== PROVIDED PASSAGE ==
## start
Here's a link to the article itself...


We are control freaks
As 'Click' opens, it's a fine time to look at how the remote has changed the way we behave ---- and think

By Julia Keller
Tribune cultural critic
Published June 22, 2006


Rarely does an Adam Sandler movie spark deep critical thinking.

But on Friday, the new movie "Click" opens in theaters. In it, Adam Sandler plays a man whose remote control can ride herd over not just his TV set, but also over time itself. He can fast-forward, pause, rewind.

To reflect upon how the remote control has changed how we do things, and how we interact with objects and activities, is to be forced to consider "the invisible in the obvious," as cultural historian O.B. Hardison puts it.

The remote control seems so ordinary that its extraordinariness is easy to miss.

In the half-century since it was first hooked to TV sets in American homes, the remote control has become faster, easier, sleeker, more efficient, more sophisticated and applicable to a spiraling number of gadgets: DVD players, ceiling fans, automobiles, draperies, security systems, etc.

Remote controls have gone from luxuries to necessities faster than you can say, "Hey, has anybody seen the clicker?"

And while the physical effects are pretty obvious, there may be a subtler fallout as well. Do our daily lives feel different to us because we're accessing so many technologies with remote control devices?

Certainly the experience of watching TV shows or movies at home has been completely altered by a clicker; we're more restless, more impatient, sifting through channels like a frenzied shopper facing a table of temporary markdowns. We're always aware that there might be something else -- something even more desirable -- on another channel just up the remote-control road, and the buttons under our thumbs make those programs irresistibly accessible.

Beyond TV sets, though, remote controls also are used in concert with more and more household functions and objects. Domestic life in the late 19th and early 20th Centuries was fundamentally transformed by the large-scale adoption of labor-saving devices such as washing machines, central heating, sewing machines and refrigerators, but the remote control, you could argue, has done even more. It has given us the illusion of control over our lives. And that illusion, more than indoor plumbing or self-cleaning ovens, has changed how we think.

"The remote control is like the steering wheel on your car," said Hank Eisengrein, national sales and training manager for Universal Remote Control, the world's third-largest maker of remote controls. "You still need the engine and the tires, but when you're out on the interstate, the one thing you don't want to be without is that steering wheel."

Rush to consolidation

Eisengrein, whose Harrison, N.Y.-based company makes 2 million remote controls a month for companies such as Comcast, Toshiba, Zenith and Motorola, as well as customized remotes for luxury homes with high-end entertainment and security systems, said his business has really stepped up in the past few years. For a long time now, everybody has wanted to control everything with a remote control; but nowadays, Eisengrein said, everybody wants to control everything with a single device.
## end
== ACTIONS TO TAKE ==
1: In the article on remote controls, condense the paragraph beginning "Beyond TV sets, though" into a shorter version that keeps its main facts.
2: Reproduce the stretch of the article on remote controls from "But on Friday, the" through "security systems, etc.", substituting "clicker" for "remote control" throughout.

== SUPPLIED MATERIAL ==
## start
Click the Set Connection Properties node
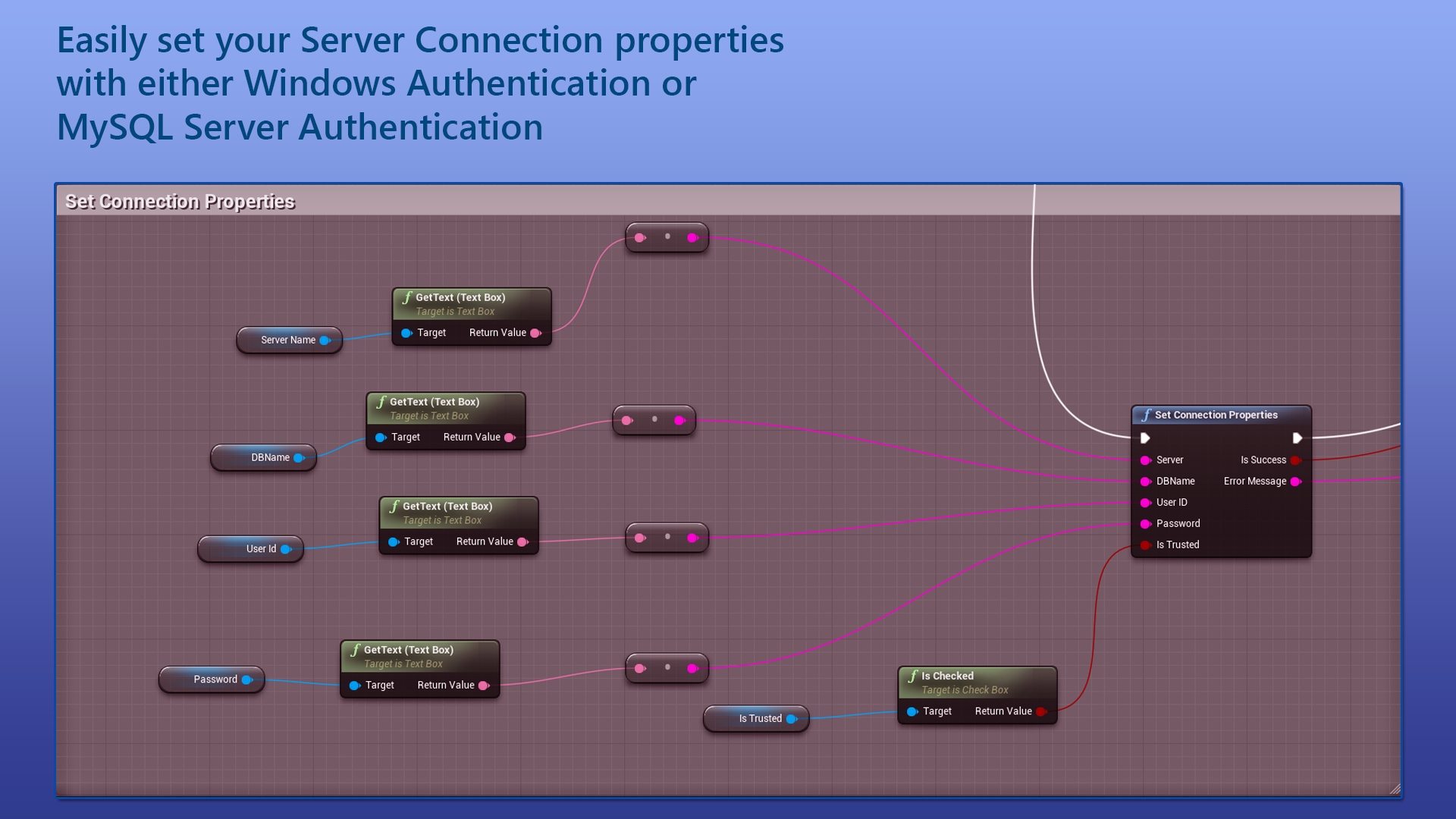The image size is (1456, 819). click(1218, 414)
## end
== FINAL ANSWERS ==
1: Remote controls now work with more and more household objects and functions. Labor-saving devices such as washing machines, central heating, sewing machines and refrigerators transformed domestic life in the late 19th and early 20th centuries, but the remote control arguably has done more. It gives us the illusion of control over our lives, and that illusion has changed how we think more than indoor plumbing or self-cleaning ovens did.

2:
But on Friday, the new movie "Click" opens in theaters. In it, Adam Sandler plays a man whose clicker can ride herd over not just his TV set, but also over time itself. He can fast-forward, pause, rewind.

To reflect upon how the clicker has changed how we do things, and how we interact with objects and activities, is to be forced to consider "the invisible in the obvious," as cultural historian O.B. Hardison puts it.

The clicker seems so ordinary that its extraordinariness is easy to miss.

In the half-century since it was first hooked to TV sets in American homes, the clicker has become faster, easier, sleeker, more efficient, more sophisticated and applicable to a spiraling number of gadgets: DVD players, ceiling fans, automobiles, draperies, security systems, etc.